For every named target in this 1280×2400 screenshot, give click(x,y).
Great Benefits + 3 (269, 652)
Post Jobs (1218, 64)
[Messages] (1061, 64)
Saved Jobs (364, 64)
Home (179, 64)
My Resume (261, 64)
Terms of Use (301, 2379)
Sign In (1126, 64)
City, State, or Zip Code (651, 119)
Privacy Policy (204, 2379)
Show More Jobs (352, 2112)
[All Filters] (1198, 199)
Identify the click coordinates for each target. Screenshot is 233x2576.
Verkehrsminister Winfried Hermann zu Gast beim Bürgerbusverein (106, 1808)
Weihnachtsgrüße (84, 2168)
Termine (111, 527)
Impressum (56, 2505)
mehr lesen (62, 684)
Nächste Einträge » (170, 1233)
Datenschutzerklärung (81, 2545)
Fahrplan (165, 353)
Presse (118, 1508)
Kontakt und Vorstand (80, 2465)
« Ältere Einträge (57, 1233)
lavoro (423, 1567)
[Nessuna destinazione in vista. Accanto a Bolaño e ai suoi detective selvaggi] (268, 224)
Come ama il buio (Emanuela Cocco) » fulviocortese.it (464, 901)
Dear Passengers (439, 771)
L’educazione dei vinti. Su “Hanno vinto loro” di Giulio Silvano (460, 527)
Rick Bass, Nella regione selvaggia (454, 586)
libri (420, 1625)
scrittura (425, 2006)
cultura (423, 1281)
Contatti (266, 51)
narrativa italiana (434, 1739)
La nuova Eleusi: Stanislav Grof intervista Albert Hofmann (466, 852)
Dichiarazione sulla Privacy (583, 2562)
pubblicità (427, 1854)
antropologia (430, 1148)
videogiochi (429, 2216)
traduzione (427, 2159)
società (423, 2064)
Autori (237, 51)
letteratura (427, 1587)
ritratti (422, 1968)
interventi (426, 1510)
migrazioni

- **THE PROBLEM**:
What are the lines from the one with "antropologia (430, 1148)" through the end of the entries? Give them again exactly, both end lines included.

- **SOLUTION TO THE PROBLEM**:
antropologia (430, 1148)
videogiochi (429, 2216)
traduzione (427, 2159)
società (423, 2064)
Autori (237, 51)
letteratura (427, 1587)
ritratti (422, 1968)
interventi (426, 1510)
migrazioni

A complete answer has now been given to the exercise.